現代の「堕落論」、しかし三つの「がっかり」

~映画「恋の罪」


 「東電OL殺人事件」で著者の佐野眞一は冒頭、坂口安吾の堕落論を取り上げている。「人間は生き、人間は堕ちる。そのこと以外に人間を救う便利な近道はない」―。そして佐野は「彼女(筆者注=殺人事件被害者)は、小賢しさと怯懦と偽善にあふれ、堕落すらできない現代の世にあって、堕落することのすごみをわれわれに見せつけた」と書く。園子温監督が映画「恋の罪」を撮った動機はここにあると思っていいだろう。ついでにいえば、「恋」などどこにもありはしないこの映画に「恋の罪」というタイトルをつけたのはマルキ・ド・サドの同名小説によると思われるが、その関連性は今一つ明確でない。

 実際の事件をモデルにしたことも含めて、かなりの話題性を持った作品である。従って、最近では珍しい光景だが、映画館(定員150人ぐらいだろうか)はほぼ満席だった。若い女性が多いのが目立った。

 しかし、事前の話題性のわりに作品自体はどうだったか、というと「がっかり」が随分あった。とりあえず三つほどあげておく。

 恋の罪2.jpg


 映画には3人の女性が登場する。殺人課の刑事・吉田和子(水野美紀)、作家の従順で貞淑な妻いずみ(神楽坂恵)、日本文学を専攻する大学の助教授・美津子(富樫真)。彼女たちがそれぞれに「偽善」と「堕落」を演じる。和子は抜け出せぬ不倫と安穏な日々の両立を目指す。いずみは日常に心の空洞を覚え、ふとしたことで売春にはまる。美津子は、昼の顔とは全く違う円山町の娼婦に変身する。この3人の「競演」がみどころ―ということだが、水野は初めと終わりに少し存在感を示すだけで、中盤の不倫相手との絡みはほとんど現実感がない。いわば作品の「表紙」的存在。ファザコン、拒食症、エリート…といったパーツによって東電OL殺人事件被害者を想起させる富樫は3人の中ではベストの演技だが(肉体を貨幣による交換価値に置き換えることで社会性を獲得する、というプロセスはよくわかる)、なぜか作品を通してみると神楽坂の後ろに引いている。つまり3人の中でメーンは神楽坂なのだが、もともとB級AV女優の立ち居振る舞いで、とても貞淑な妻に見えない。そのために後半の「堕ちていく」ときの落差がほとんど伝わってこない。

 そう見ると、富樫以外は明らかにミスキャストである。

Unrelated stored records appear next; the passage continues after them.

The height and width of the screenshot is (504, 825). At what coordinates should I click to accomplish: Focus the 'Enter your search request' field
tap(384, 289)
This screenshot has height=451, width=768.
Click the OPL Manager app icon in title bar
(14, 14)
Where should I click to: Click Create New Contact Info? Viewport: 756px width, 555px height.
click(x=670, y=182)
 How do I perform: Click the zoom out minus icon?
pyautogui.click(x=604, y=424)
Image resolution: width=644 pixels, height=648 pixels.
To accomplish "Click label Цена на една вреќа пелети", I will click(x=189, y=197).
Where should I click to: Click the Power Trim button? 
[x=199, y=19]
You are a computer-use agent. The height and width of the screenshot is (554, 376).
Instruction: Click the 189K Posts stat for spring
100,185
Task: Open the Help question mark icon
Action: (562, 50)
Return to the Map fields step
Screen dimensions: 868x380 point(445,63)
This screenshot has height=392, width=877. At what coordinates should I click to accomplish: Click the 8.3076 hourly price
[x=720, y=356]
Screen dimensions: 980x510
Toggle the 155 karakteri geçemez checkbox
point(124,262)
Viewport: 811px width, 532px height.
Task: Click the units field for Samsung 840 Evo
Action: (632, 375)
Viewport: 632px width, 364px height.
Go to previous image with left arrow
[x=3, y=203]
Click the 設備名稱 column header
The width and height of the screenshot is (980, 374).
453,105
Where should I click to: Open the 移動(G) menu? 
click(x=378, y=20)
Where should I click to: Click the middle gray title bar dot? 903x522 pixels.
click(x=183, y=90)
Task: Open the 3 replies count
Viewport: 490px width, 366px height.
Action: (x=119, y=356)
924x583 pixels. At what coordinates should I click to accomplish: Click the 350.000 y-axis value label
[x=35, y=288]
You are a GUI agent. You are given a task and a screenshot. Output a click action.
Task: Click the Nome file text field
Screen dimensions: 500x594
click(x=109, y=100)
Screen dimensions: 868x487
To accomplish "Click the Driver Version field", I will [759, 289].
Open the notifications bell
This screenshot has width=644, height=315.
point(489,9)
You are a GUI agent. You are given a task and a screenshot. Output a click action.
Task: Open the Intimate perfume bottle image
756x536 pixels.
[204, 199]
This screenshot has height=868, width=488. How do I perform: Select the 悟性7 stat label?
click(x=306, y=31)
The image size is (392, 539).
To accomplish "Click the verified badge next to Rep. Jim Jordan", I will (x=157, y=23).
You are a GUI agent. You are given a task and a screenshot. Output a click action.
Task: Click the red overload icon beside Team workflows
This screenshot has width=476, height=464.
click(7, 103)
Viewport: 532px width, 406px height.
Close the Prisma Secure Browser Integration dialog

これが第一の「がっかり」。

 二つ目は、ストーリーをめぐる問題。殺人事件の結末をどうつけるか、と注目していたが、これはないだろうというまさかの展開(これ以上は書けない)。冒頭、おどろおどろしい猟奇殺人の趣だが、なぜこのような犯行に至ったかという説明がつかない。説明がつかない以上、猟奇性は「こけおどし」というほかなく、見ている方は欲求不満に陥る。大方斐沙子の演技力は認めるにしても。エンディング、ごみ回収車を追っかけるシーンも蛇足だ。田村隆一やカフカがなぜか頻繁に援用されるが、あまり深い意味があるとも思えずセリフが空回りしている。

 三つ目。「堕落」を「狂気」に置き換えてこれでもか、と映像を展開するが、同じところをぐるぐる回っていて食傷する。「狂気」はむしろ描写を抑えたほうが、凄味が増す。かつて小津安二郎が言ったように、一番伝えたいことは映像にしないことだ。観るものの想像力を喚起するより、監督の想像力の押し付け、という感が否めない。最近、一から十まで映像にしてしまう韓流映画が「分かりやすい」と若い層に好評を得ているが、こうした傾向が続くと観る者の「堕落」につながる。

 総じて言えば、勢いはあるが話題性を追う「あざとさ」が目立つ。細部の詰めも甘く完成度は低い。